▸ **YOUR GOAL**
Only lines holding the word "agent" are wanted. Copy them from the listing below.

▸ **INFORMATION**

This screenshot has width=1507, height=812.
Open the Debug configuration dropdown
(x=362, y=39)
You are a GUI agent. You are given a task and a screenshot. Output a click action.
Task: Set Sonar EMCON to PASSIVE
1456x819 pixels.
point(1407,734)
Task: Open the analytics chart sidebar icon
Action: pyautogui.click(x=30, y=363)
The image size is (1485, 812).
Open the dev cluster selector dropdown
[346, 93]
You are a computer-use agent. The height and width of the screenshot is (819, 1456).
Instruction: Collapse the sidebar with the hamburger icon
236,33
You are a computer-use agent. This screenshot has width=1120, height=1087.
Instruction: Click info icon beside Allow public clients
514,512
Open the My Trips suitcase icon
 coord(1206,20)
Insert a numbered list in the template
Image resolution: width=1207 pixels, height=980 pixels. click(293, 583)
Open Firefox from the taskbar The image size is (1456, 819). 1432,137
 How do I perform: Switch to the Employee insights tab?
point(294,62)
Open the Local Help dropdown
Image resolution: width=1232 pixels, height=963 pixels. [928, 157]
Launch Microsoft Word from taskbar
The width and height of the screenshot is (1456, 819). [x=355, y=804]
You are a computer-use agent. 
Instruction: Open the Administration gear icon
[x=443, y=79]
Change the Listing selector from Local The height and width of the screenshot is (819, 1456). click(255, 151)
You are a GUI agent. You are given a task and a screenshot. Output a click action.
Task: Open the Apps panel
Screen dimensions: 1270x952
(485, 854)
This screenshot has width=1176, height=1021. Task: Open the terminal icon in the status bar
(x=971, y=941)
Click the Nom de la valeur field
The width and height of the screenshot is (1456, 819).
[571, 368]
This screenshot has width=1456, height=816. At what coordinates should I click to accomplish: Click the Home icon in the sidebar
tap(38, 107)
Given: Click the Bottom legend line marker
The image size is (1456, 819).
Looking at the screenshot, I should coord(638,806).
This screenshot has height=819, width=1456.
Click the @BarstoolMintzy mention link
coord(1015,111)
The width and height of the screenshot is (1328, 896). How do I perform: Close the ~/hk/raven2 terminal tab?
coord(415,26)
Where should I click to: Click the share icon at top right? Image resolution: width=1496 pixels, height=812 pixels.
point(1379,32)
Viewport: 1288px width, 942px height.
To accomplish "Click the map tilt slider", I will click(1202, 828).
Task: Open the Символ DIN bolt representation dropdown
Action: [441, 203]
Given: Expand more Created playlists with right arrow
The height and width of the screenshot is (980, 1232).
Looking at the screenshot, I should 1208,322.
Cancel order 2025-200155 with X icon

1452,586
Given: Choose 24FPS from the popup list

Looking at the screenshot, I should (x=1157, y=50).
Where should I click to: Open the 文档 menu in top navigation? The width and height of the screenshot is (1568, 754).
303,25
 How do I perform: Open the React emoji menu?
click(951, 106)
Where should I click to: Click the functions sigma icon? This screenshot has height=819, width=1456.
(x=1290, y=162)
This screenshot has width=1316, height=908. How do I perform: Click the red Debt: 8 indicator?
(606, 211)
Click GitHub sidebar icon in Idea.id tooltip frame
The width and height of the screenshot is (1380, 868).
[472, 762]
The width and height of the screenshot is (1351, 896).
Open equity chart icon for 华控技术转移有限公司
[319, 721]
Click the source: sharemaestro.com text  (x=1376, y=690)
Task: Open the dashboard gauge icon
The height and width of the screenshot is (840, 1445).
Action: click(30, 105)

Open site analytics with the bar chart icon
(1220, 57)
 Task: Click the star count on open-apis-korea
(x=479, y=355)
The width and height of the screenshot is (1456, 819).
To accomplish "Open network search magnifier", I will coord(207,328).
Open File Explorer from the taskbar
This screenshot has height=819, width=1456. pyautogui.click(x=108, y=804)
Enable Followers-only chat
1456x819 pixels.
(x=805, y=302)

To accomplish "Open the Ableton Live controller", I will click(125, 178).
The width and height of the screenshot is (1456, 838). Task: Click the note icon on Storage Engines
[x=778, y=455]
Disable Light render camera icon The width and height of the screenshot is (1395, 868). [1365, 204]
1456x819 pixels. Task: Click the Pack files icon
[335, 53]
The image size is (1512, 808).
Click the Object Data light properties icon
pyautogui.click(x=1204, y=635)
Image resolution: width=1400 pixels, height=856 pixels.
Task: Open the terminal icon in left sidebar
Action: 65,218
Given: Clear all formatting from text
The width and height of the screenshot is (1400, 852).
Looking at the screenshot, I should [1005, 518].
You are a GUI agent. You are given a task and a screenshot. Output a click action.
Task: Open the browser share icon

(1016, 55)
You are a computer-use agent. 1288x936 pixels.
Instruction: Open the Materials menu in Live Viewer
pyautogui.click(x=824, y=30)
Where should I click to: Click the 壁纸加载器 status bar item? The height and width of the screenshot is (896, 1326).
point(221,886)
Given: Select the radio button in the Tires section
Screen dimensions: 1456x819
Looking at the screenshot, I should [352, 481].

▸ **SOLUTION FOR THIS TASK**
You are a GUI agent. You are given a task and a screenshot. Output a click action.
You are a computer-use agent. The height and width of the screenshot is (819, 1456).
You are a computer-use agent. This screenshot has width=1120, height=1087.
You are a computer-use agent. 
You are a GUI agent. You are given a task and a screenshot. Output a click action.
You are a GUI agent. You are given a task and a screenshot. Output a click action.
You are a computer-use agent. 1288x936 pixels.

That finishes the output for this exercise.